AI and metaverse in marketing: trends, methods, and research gaps

Discover how AI, virtual worlds, and advertising research interconnect and where future studies should focus

The scholarly conversation on artificial intelligence, the metaverse, and digital marketing has expanded rapidly, drawing on work published between 2015 and 2026. Across journals and conference proceedings, researchers have examined everything from technical architectures to human responses, producing a diverse map of topics such as click fraud detection, recommendation systems, and virtual commerce. This synthesis captures recurring themes, dominant methodologies, and pressing policy questions to help practitioners and academics orient themselves amid a crowded literature.

Rather than listing publications, this review clusters findings into thematic areas: applied marketing systems, enabling technologies, and ethical and governance concerns. Key studies—ranging from early explorations of online touchpoints to recent treatments of generative models and virtual experiences—illustrate how work has shifted from proof-of-concept prototypes to multi-faceted field experiments and policy debates. The timeline of research shows a broadening scope: technical performance metrics are now coupled with user experience, regulatory scrutiny, and cross-disciplinary frameworks.
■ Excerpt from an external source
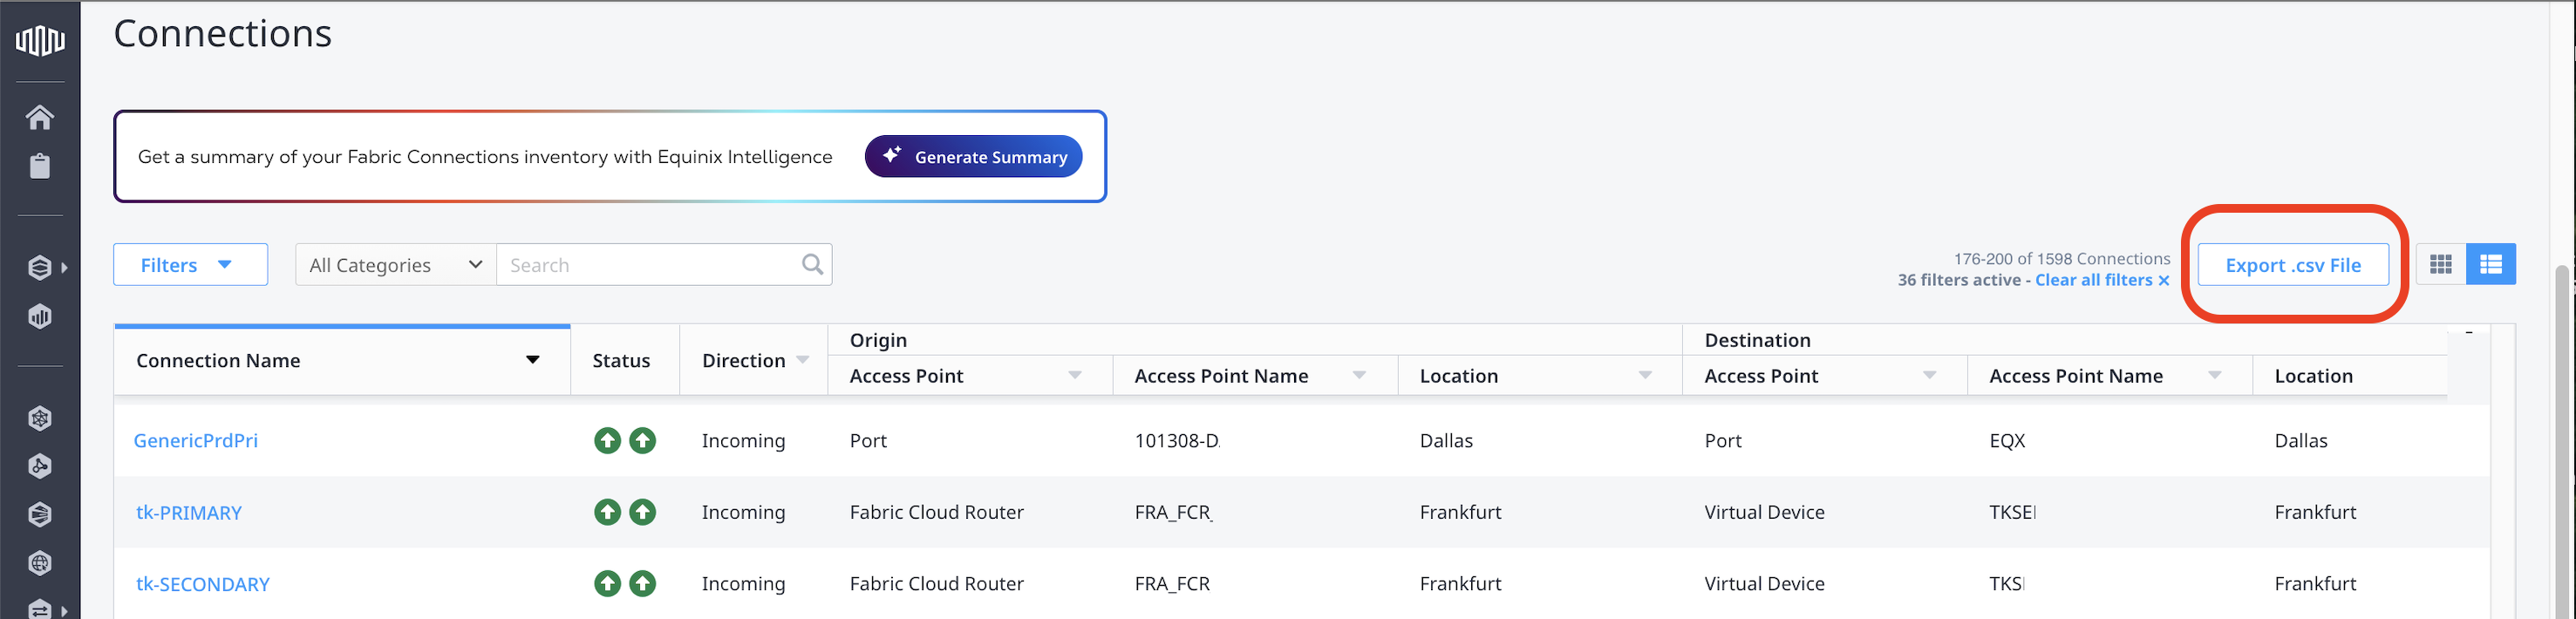
Task: Go to the Home icon in the sidebar
Action: pyautogui.click(x=40, y=117)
Applied marketing systems and consumer-facing innovations

A prominent thread concerns practical marketing applications powered by machine learning and deep learning. Researchers have evaluated systems for fraud prevention (for example studies on mobile click fraud and ad click detection), optimized click-through predictions using composite neural approaches, and tested algorithmic copywriting for ads. Work on personalization and recommendation has matured into both algorithmic comparisons and management-focused applications, showing that technical gains must be balanced with transparency and consumer trust. Simultaneously, studies of chatbots, facial recognition payments, and virtual-try-on services trace how conversational agents and immersive interfaces reshape purchase journeys and reuse intentions.

Enabling technologies and methodological advances

Methodologically, the literature encompasses a wide set of tools: from classical supervised classifiers to advanced architectures such as vision transformers, generative adversarial networks, and deep reinforcement learning. Papers demonstrate that scaling transformer-based vision models and integrating hybrid architectures can improve content generation and ad optimization, while reinforcement learning frameworks help allocate computational resources in multi-scenario advertising environments. Studies also explore hybrid pipelines combining dense and factorization models to boost prediction quality, revealing that ensemble and composite approaches often outperform single-model baselines in real-world deployments.
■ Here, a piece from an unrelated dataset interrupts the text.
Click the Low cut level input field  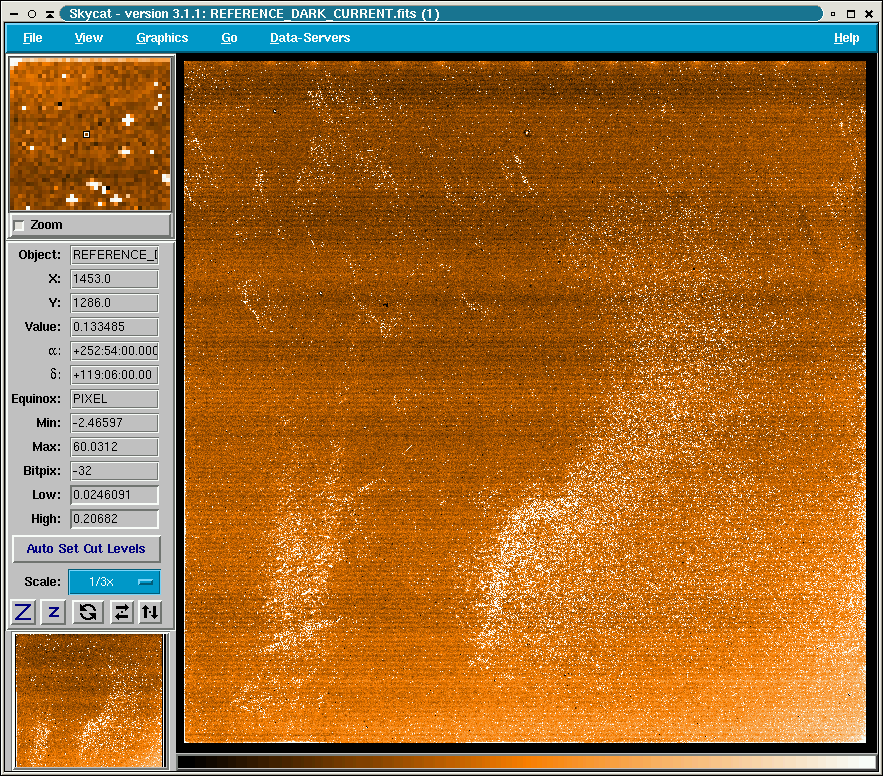(x=114, y=495)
Technical experiments and field validation

Beyond algorithmic innovation, authors emphasize field experiments and deployment evidence: A mix of controlled trials and production-scale evaluations has tested personalized ad copy, avatar-driven engagement in XR environments, and live commerce affordances. This combination of lab and field research helps bridge the gap between model accuracy and measurable business outcomes, demonstrating the importance of context-aware evaluation when moving from prototypes to operating systems in commerce platforms.

Ethics, governance, and multidisciplinary directions

Researchers call attention to the societal and regulatory implications of these technologies. Governance questions for virtual worlds, privacy challenges linked to behavioral targeting, and concerns about advertising to vulnerable groups have surfaced repeatedly. Systematic reviews and guideline papers encourage rigorous reporting standards and ethical appraisal, while cross-disciplinary contributions urge integration of marketing, information systems, law, and public policy lenses. Several works specifically highlight the need for frameworks that address both technical fairness and the broader social impacts of immersive advertising and AI-driven personalization.
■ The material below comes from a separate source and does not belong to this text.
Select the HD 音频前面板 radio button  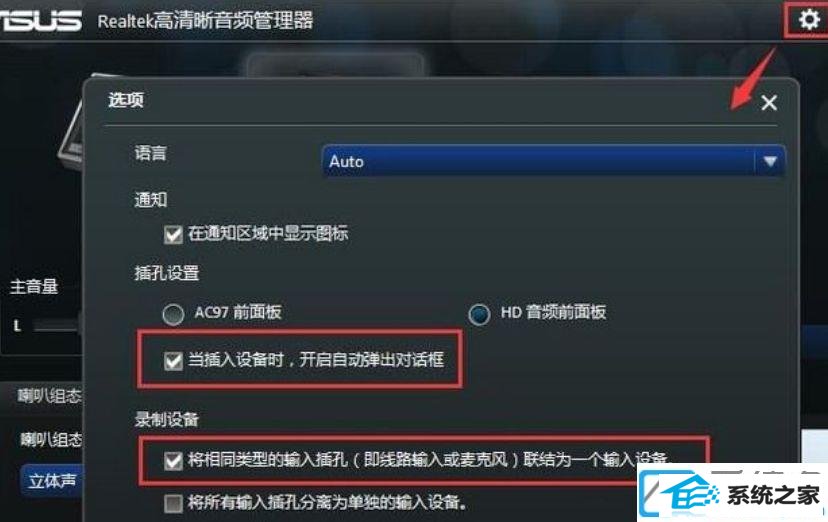pyautogui.click(x=479, y=314)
Research gaps and future pathways

Despite rapid progress, notable gaps persist. Comparative studies that benchmark methods across contexts, long-term investigations into user habituation in virtual environments, and deeper inquiry into sustainable digital marketing practices remain underdeveloped. Scholars recommend combining bibliometric analyses with qualitative inquiry to trace emergent clusters, and suggest co-designed experiments with industry partners to validate interventions at scale. The consensus points toward more integrative, transparent, and ethically anchored research programs that can inform practice and policy simultaneously.

In short, the last decade of work presents an evolving picture: technical breakthroughs have enabled new marketing modalities, but successful adoption depends on rigorous evaluation, ethical safeguards, and multidisciplinary collaboration. As the community moves from proof-of-concept to maturity, researchers and practitioners should prioritize reproducibility, user-centric metrics, and governance mechanisms that keep pace with innovation.